PROBLEM DETAILS: Please reproduce the lines of the records below from the one holding "Given: Expand the Drives tree node" through the one holding "You are a computer-use", inclusive, skipping all pictures.

RECORD EXCERPTS:
* * *

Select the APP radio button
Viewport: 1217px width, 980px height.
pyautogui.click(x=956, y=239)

* * *

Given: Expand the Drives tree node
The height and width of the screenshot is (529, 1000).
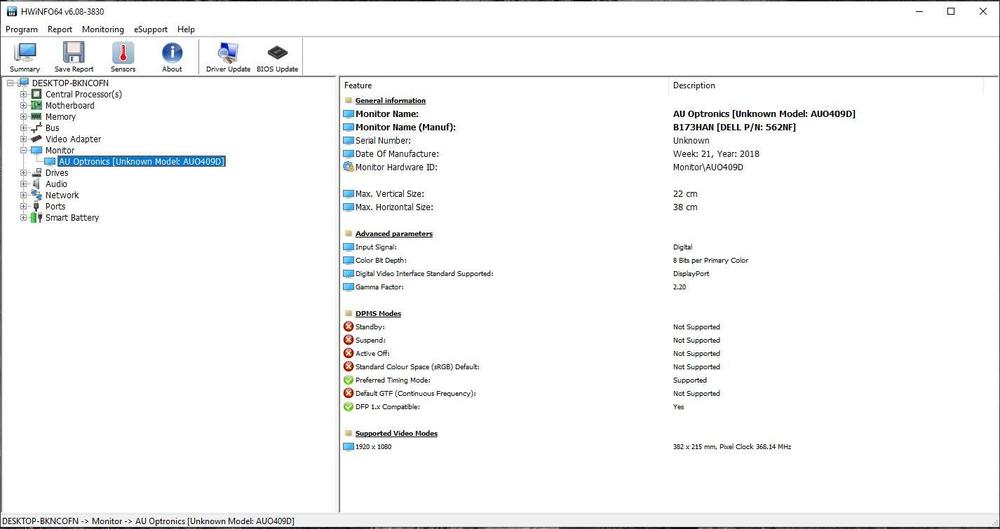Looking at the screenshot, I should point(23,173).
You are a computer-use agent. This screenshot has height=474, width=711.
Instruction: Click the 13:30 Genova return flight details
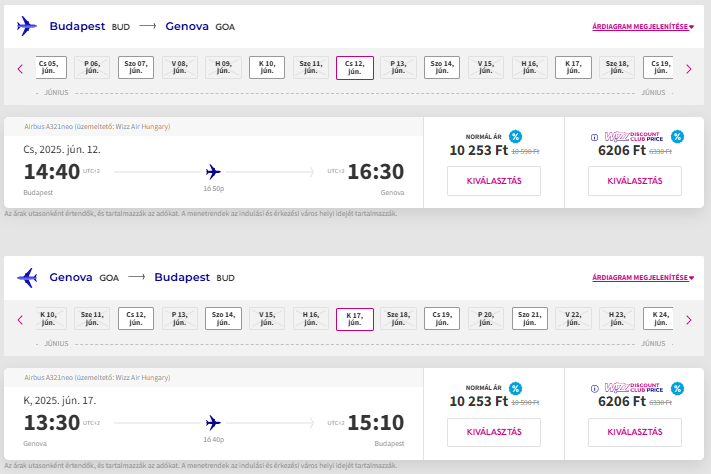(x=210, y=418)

* * *

RESPONSE BOX:
Given: Expand the Drives tree node
The height and width of the screenshot is (529, 1000).
Looking at the screenshot, I should point(23,173).
You are a computer-use agent. This screenshot has height=474, width=711.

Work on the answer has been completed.